Hi, does your employer know that you have diabetes, and that you need to treat it with insulin? As I understand it, employers are legally obliged to make any necessary adjustments to allow you to manage your diabetes properly, and this would include allowing sufficient break time to eat, test and inject. I'm sure others with more concrete advice will reply!


----------



## cblatch (Nov 7, 2010)

*yes*

yes my employer is aware of my diabetes


----------



## Northerner (Nov 7, 2010)

cblatch said:


> yes my employer is aware of my diabetes



This article makes good reading:

http://www.rcn.org.uk/development/c...or,_as_bob_the_builder_might_say,_yes_you_can!


----------



## Lizzzie (Nov 7, 2010)

A 20 minute lunch break seems a bit stingy at the best of times..... how long a stint do you work for?   

Also, how long does it take for you to test yourself and take your insulin and eat your lunch i.e. how much longer do you realistically need?  And is your boss aware that you need this extra time? 
You haven't mentioned how far you have gone in discussing this with your boss, but a quantitive idea of the tiem required is likely to be information that she or he will need to understand before being able to help you.


----------



## imtrying (Nov 7, 2010)

hey, 20 mins is the minimum requirement for shifts over 6 hours - 

"Rest breaks - a break during your working day
As an adult worker (over 18), you will normally have the right to a 20 minute rest break if you are expected to work more than six hours at a stretch.
A lunch or coffee break can count as your rest break. Additional breaks might be given by your contract of employment. There is no statutory right to 'smoking breaks'.
The requirements are:
the break must be in one block
it cannot be taken off one end of the working day - it must be somewhere in the middle
you are allowed to spend it away from the place on your employer's premises where you work 
your employer can say when the break must be taken, as long as it meets these conditions"

It is a legal minimum though and normally most employers will allow more.

If you could give me a little more information as to what your 20mins break consists of, I could be able to help as I work in HR and have access to quite a lot of employment law sources so I'll try and find out as much as I can for you.
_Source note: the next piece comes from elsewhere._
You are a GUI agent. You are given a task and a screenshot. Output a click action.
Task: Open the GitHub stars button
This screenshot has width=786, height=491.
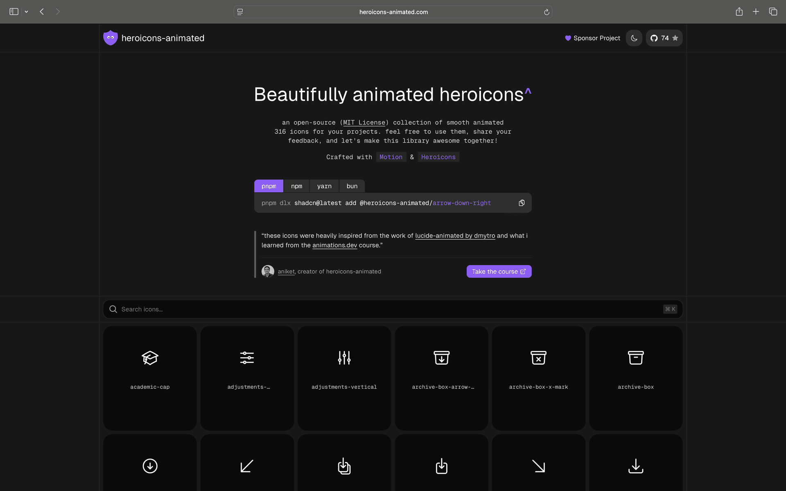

Would you be willing/able to work an extra 10 minutes at the beginning or end of your shift for example to extend your 20 minute break to half an hour?


----------



## grahams mum (Nov 7, 2010)

i think by european law if you work less then 6 hours is 20 min. bt if you work 8 hours or more is 30 min. break or 2 of 15 min  but i am not 100% sure


----------



## imtrying (Nov 7, 2010)

grahams mum said:


> i think by european law if you work less then 6 hours is 20 min. bt if you work 8 hours or more is 30 min. break or 2 of 15 min  but i am not 100% sure



hi there. it's 20 mins for more than 6 hours work in the UK. haven't found any law on over 8 hours though....I'll keep looking!


----------



## Jennywren (Nov 8, 2010)

Hi , after having a bit of trouble at work with my diabetes i have an understanding with my employer , that if i need an a longer break or have to pop off at any time to do blood test or meds i can , the understanding is both ways and i dont take advantage of this ,but its reassuring to know i dont have to worry


----------



## Caroline (Nov 8, 2010)

The most information I could find speaking in general terms is we are not allowed to work more than four hours with out a break. Some employers will (if you're lucky) give you three break totalling 45 or 50 minutes, but one 20 minute break is the norm these days with so many people working flixble hours or part time.


----------



## AJLang (Nov 8, 2010)

You can also ask for a reasonable adjustment to be made so that you have enough time to test, inject and eat


----------



## imtrying (Nov 8, 2010)

AJLang said:


> You can also ask for a reasonable adjustment to be made so that you have enough time to test, inject and eat



and that sums it up in a nutshell!! If you need more time as 20 mins doesn't give you enough to test, inject and eat, by law you are entitled to a reasonable adjustment....such as an extra 10 mins. but like I said before, you may need to make this time up.


----------



## Jennywren (Nov 8, 2010)

AJLang said:


> You can also ask for a reasonable adjustment to be made so that you have enough time to test, inject and eat



Thats the term i was trying to think of AJ , my employer allows reasonable adjustments with my breaks depending how i am and if i need longer


----------



## katie (Nov 8, 2010)

Personally I would do my blood test before going to lunch, just quickly at my desk, then I would probably do my jab after lunch at my desk. I quite often did this at my last job because lunch flew by!


----------